What happened to Ben Bernanke?
As an academic and as Vice Chair of the Fed Ben Bernanke was a monetary dove. He studied the Depression extensively and applied those lessons to Japan’s boom-and-bust economy in the ‘80s and ‘90s and concluded that nominal price deflation was a disaster and that the Fed could and should do everything in its power to fight it. He strongly criticized Japan’s failure to do so.
But in 2003 something happened. For years Ben Bernanke had advocated targeting long-term interest rates as a way to fight a deflationary recession. He had also suggested money-financed tax cuts, currency depreciation, and establishing a 3-4% inflation target. He had been one of the world’s preeminent monetary economists, with strongly held views. But as a member of the Fed’s Open Market Committee, he never brought them up.

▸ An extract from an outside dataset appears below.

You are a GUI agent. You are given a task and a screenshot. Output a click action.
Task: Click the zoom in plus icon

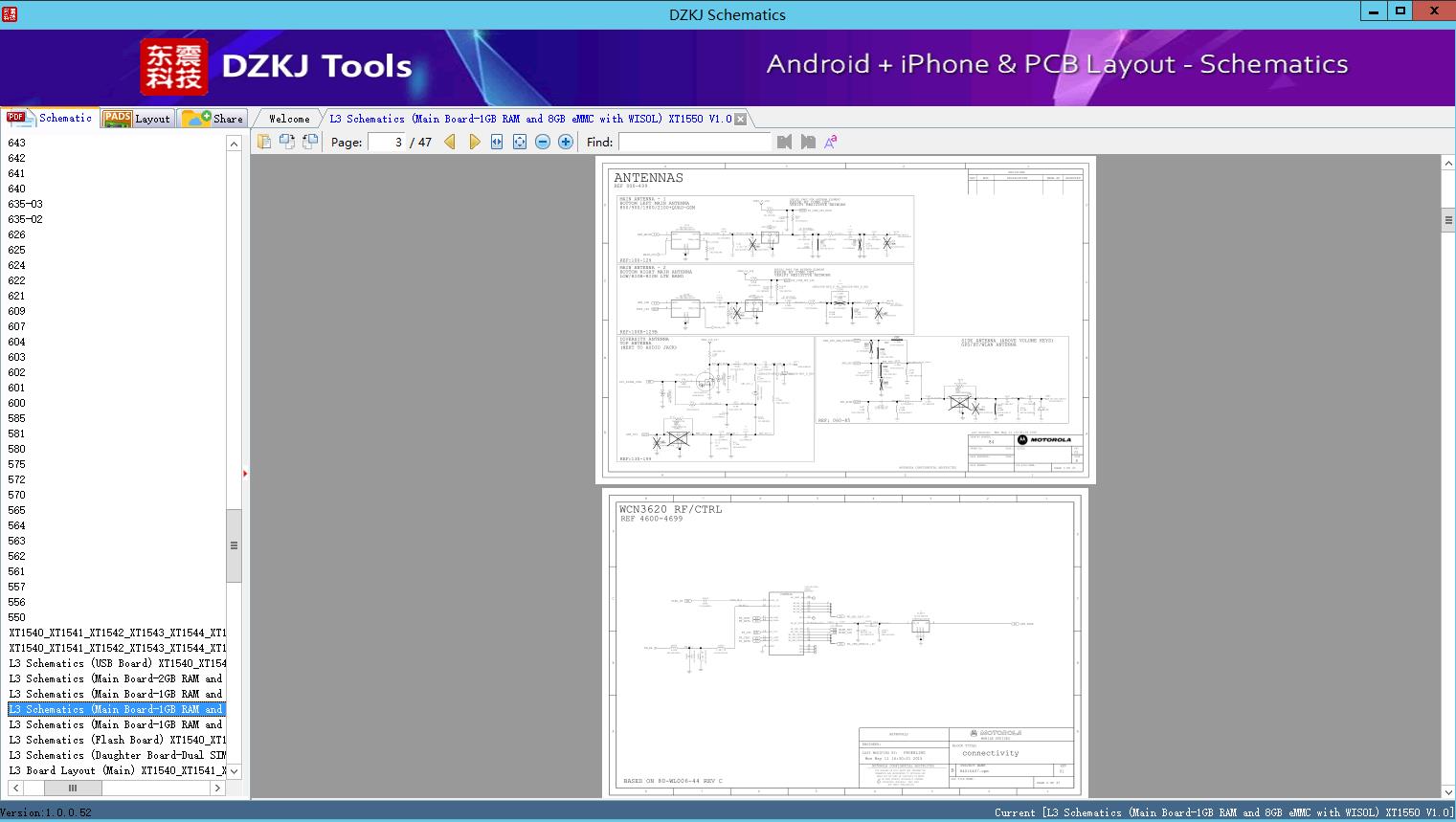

One factor might be the distinction between an academic’s life and a policymaker’s. Academics are free to propose and revise, to criticize and receive criticism. Academic freedom is something we prize. It allows professors to play freely with ideas. But things are different for policymakers. These aren’t just ideas anymore; they affect hundreds of millions of lives.

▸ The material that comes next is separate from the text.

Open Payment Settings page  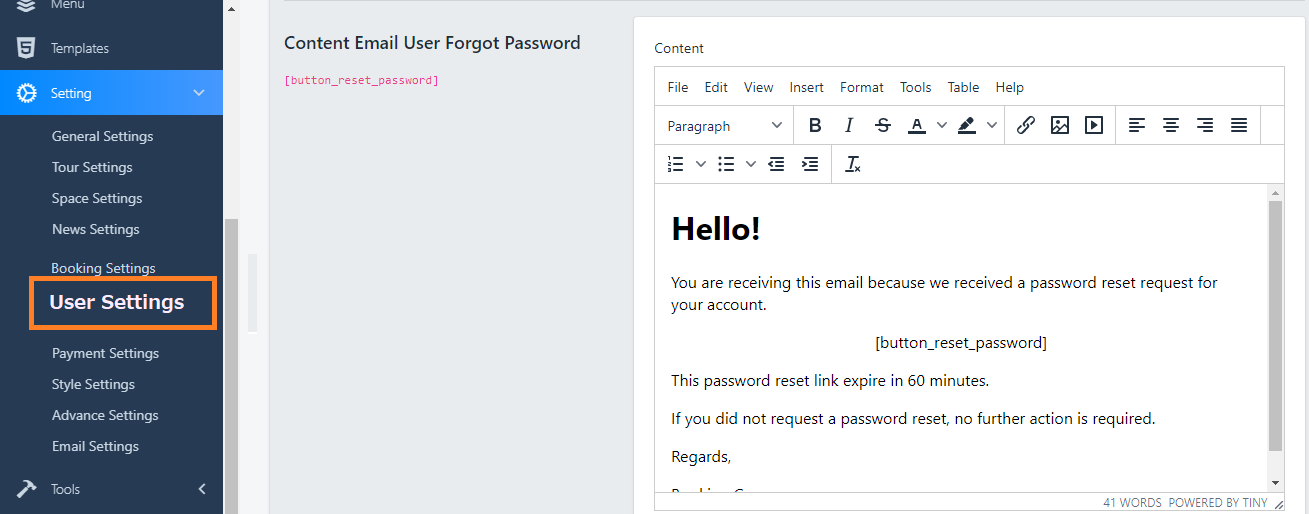[105, 353]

It’s like the difference between paper-trading and owning securities. Establishing and studying theoretical portfolios is a good exercise—it can help you understand the various characteristics of an investment portfolio in real-time. But there’s no substitute for actually owning the securities—the emotions, the questions, the time-pressures. It changes the way you look at things.
I’m not saying the Bernanke was a paper tiger—but when he joined the Fed in 2002, he had been an academic all his life. Playing with ideas is different than implementing them.